Washington University, Saint Louis MO

Investigators

Linked publications, trials & patents

Abstract

DESCRIPTION (provided by applicant): Ebola virus is a category A priority pathogen and a causative agent of viral hemorrhagic fever. Enhanced pathogenicity displayed by the Ebola virus is achieved through simultaneous inhibition of host immune responses and enhanced production of viral proteins and RNA. However, the exact nature of the interactions between the Ebola virus and host cells that promote viral infection and propagation are poorly understood. Consequently, no vaccines or antiviral agents against Ebola are currently available.
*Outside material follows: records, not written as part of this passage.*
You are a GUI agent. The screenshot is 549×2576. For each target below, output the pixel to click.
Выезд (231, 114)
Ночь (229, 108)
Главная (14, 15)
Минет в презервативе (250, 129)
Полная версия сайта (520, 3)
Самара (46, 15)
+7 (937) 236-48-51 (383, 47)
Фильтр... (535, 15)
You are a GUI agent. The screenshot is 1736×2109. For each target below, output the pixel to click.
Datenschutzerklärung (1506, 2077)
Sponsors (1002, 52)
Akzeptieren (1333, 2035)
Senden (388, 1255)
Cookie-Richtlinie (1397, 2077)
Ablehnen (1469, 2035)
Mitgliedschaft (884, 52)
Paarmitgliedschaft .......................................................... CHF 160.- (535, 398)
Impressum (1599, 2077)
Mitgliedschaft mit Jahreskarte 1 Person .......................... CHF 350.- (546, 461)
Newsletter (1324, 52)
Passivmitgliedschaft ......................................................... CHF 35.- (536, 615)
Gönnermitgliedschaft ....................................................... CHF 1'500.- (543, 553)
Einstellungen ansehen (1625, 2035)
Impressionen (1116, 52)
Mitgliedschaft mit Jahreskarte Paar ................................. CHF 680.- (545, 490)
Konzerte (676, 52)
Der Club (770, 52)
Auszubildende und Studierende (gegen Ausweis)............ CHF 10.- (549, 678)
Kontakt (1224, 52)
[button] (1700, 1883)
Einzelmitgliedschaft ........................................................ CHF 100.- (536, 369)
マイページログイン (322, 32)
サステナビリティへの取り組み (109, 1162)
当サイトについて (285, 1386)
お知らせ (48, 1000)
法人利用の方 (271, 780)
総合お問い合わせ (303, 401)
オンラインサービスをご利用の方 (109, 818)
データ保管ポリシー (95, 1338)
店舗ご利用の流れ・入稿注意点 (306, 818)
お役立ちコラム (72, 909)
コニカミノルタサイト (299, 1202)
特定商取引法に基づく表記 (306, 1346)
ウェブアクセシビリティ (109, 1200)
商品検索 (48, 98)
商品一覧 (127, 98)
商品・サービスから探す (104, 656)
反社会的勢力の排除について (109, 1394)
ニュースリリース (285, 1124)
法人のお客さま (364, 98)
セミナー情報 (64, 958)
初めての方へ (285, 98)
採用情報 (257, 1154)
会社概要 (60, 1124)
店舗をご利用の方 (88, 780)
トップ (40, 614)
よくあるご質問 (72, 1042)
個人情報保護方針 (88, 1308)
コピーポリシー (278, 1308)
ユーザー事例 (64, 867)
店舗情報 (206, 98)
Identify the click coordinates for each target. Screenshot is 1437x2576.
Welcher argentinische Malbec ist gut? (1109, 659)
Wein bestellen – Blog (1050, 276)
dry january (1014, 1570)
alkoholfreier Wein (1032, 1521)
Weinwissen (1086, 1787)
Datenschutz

These factors combined, underscore the need for detailed structural and functional characterization of the Ebola viral components. Ebola VP35 protein is an important virulence factor required in several viral lifecycle stages, including viral assembly, genome replication, packaging, viral transcription, and antiviral activity toward the host innate immune system. Overall goal of the research program is to explore host-viral interactions that lead to immune evasion. The proposed study, using recombinantly expressed non-infectious VP35 protein, will examine the structure of VP35 and characterize its antiviral activity using biochemical methods. These studies will significantly improve our understanding of how VP35 functions to enhance viral pathogenesis and facilitate the design of novel diagnostic and therapeutic strategies to disrupt critical host-pathogen interactions.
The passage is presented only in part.